# COMPITI DA SVOLGERE
a - Rispondi a queste domande sul brano sulle leggi razziali:
(i) Chi è l'autrice di "Stanotte dormirai nel letto del re", e con quale editore e in che anno è uscito?
(ii) Per quali paesi e città è passata la famiglia Rabinovitch prima di stabilirsi a Parigi?
(iii) Con che cosa si apre il romanzo di Anne Berest?
b - Riprendi il brano sulle leggi razziali subito dopo l'ultima frase e portalo avanti con qualche frase coerente.

È l'intelligenza umana che non si può capacitare dell'ottusità delle "brave" persone, che non può riconoscerla né accettarla nella sua mostruosità e quindi ne diventa vittima. Lo dice anche Sandra Bonsanti, nel suo Stanotte dormirai nel letto del re (Archinto, 2020): gli ebrei italiani avevano donato il loro oro al re, si sentivano italiani, erano patrioti. Non riuscivano a credere che le leggi razziali di Mussolini e di Vittorio Emanuele III li riguardassero. Proprio come la famiglia Rabinovitch, emigrata dalla Russia in Lettonia, poi in Palestina e alla fine a Parigi: si sentivano francesi, non erano nemmeno ebrei praticanti. Il romanzo di Anne Berest comincia con una cartolina, spedita da un anonimo a Lèlia, figlia di Myriam, la sorella di Noemie e di Jacques, unica sopravvissuta della famiglia.

# MATERIALE DI PARTENZA

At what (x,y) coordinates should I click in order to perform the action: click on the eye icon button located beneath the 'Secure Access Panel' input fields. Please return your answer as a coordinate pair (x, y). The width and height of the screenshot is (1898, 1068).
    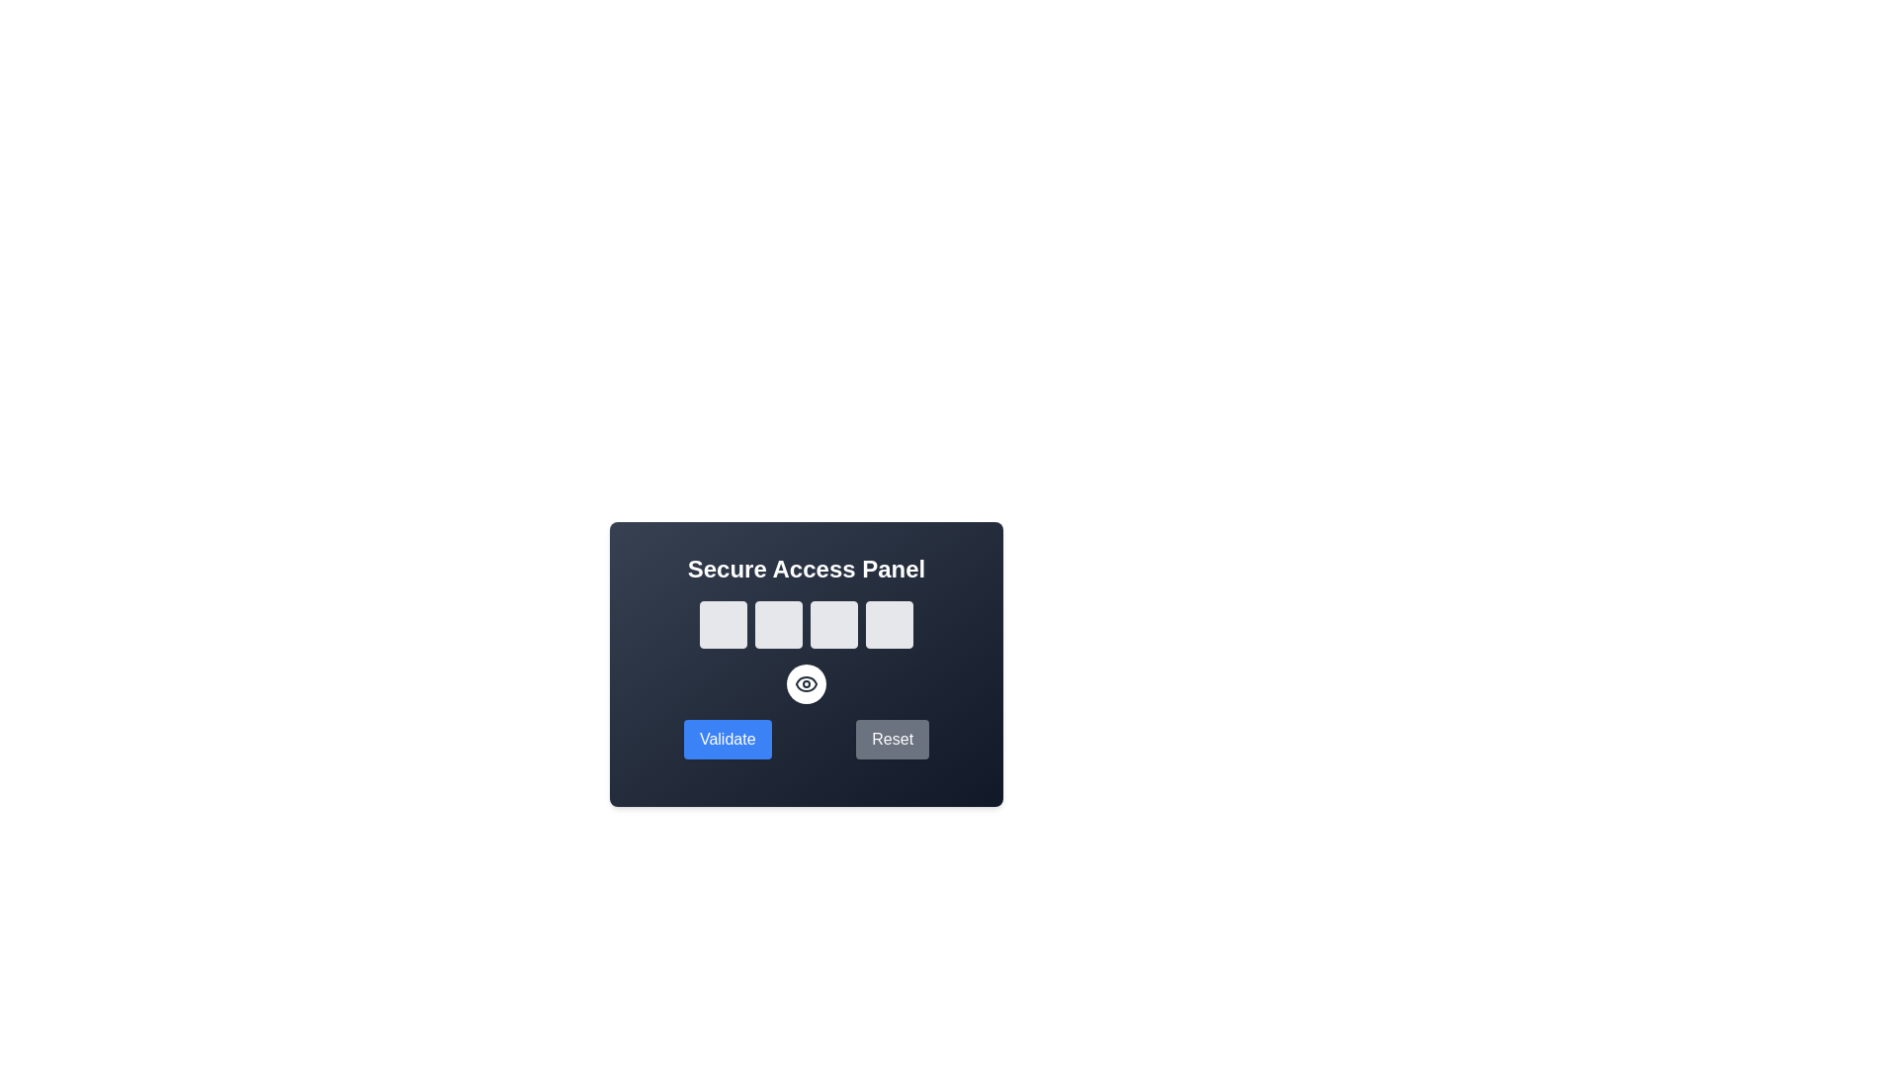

# RISPOSTE AI COMPITI
a -
(i) Sandra Bonsanti; Archinto, 2020.
(ii) Dalla Russia è emigrata in Lettonia, poi in Palestina.
(iii) Con una cartolina spedita da un anonimo a Lèlia, figlia di Myriam.

b -
La riceve nel Natale del 2003: sopra ci sono scritti solo quattro nomi, Ephraim, Emma, Noemie e Jacques ossia i nonni e gli zii di Lèlia, morti ad Auschwitz. Anne, figlia di Lèlia vuole sapere chi l'ha spedita. È l'inizio di un'indagine a ritroso nel tempo che la porterà a ricostruire la storia della sua famiglia. L'autrice la conduce con l'aiuto della madre, esplorando tutte le ipotesi. Si fa aiutare da un investigatore privato e da un criminologo, fa analizzare la grafia e i pochi elementi che il messaggio anonimo mette a disposizione, interroga gli abitanti del villaggio in cui i Rabinovitch furono arrestati e mette in atto ogni mezzo per rintracciare il misterioso mittente. Dopo quattro anni di ricerca, riesce, inaspettatamente, a identificare l'autore. Il libro è sapientemente condotto come se fosse un giallo, catturando l'interesse del lettore e non mollandolo mai, tra l'ostinazione di Anne e la riluttanza della madre a seguirla in una ricerca che fa emergere un passato che vorrebbe dimenticare.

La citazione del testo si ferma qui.